Reading & Writing data from/to S3 using NiFi
NiFi, being a framework designed to automate the flow of data between systems provides rich set of processors to interact with various systems like AWS, Azure, Hadoop, Kafka, HBASE, MongoDB, Couchbase..etc
As headline suggests, this topic covers about ListS3 and PutS3Object to read and write data to S3 respectively.
ListS3:
ListS3 extracts all objects from given S3 bucket. It doesn’t require an incoming relationship. For every object extracted from S3, it creates a FlowFile. Like GetFile processor, it maintains a state to identify the objects created after last iteration. Though this supports most of the features like AWS S3 SDK, proper values need to be provided for property like bucket, region and credentials related detail in order to achieve basic functionality.
PutS3Object:
Writes the FlowFiles to given Amazon S3 Object.

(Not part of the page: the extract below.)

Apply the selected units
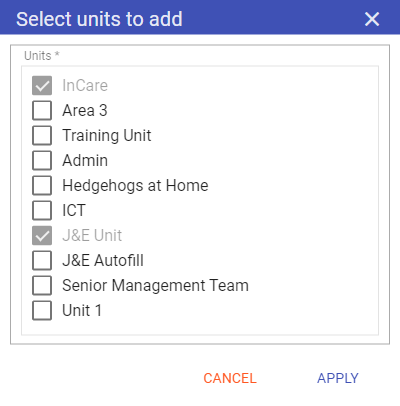The height and width of the screenshot is (406, 400). coord(338,378)
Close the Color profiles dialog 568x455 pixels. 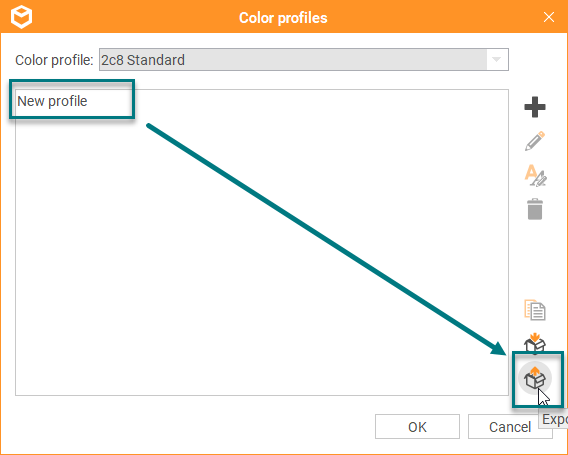coord(549,17)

For example, output of ListS3 can be directly mapped to PutS3Object to write all FlowFiles generated from previous step. Like ListS3, this also supports most of the features of S3 like multipart upload, storage class, server side encryption..etc. But, the FlowFiles can be written with default features for a given bucket and filename generated by upstream job.
DAG created above serves the purpose of copying the data from one bucket to other in few seconds(depends on file size). In AWS, this can be achieved either by using replication feature or Lambda. However, NiFi helps us to implement the feature for free of cost.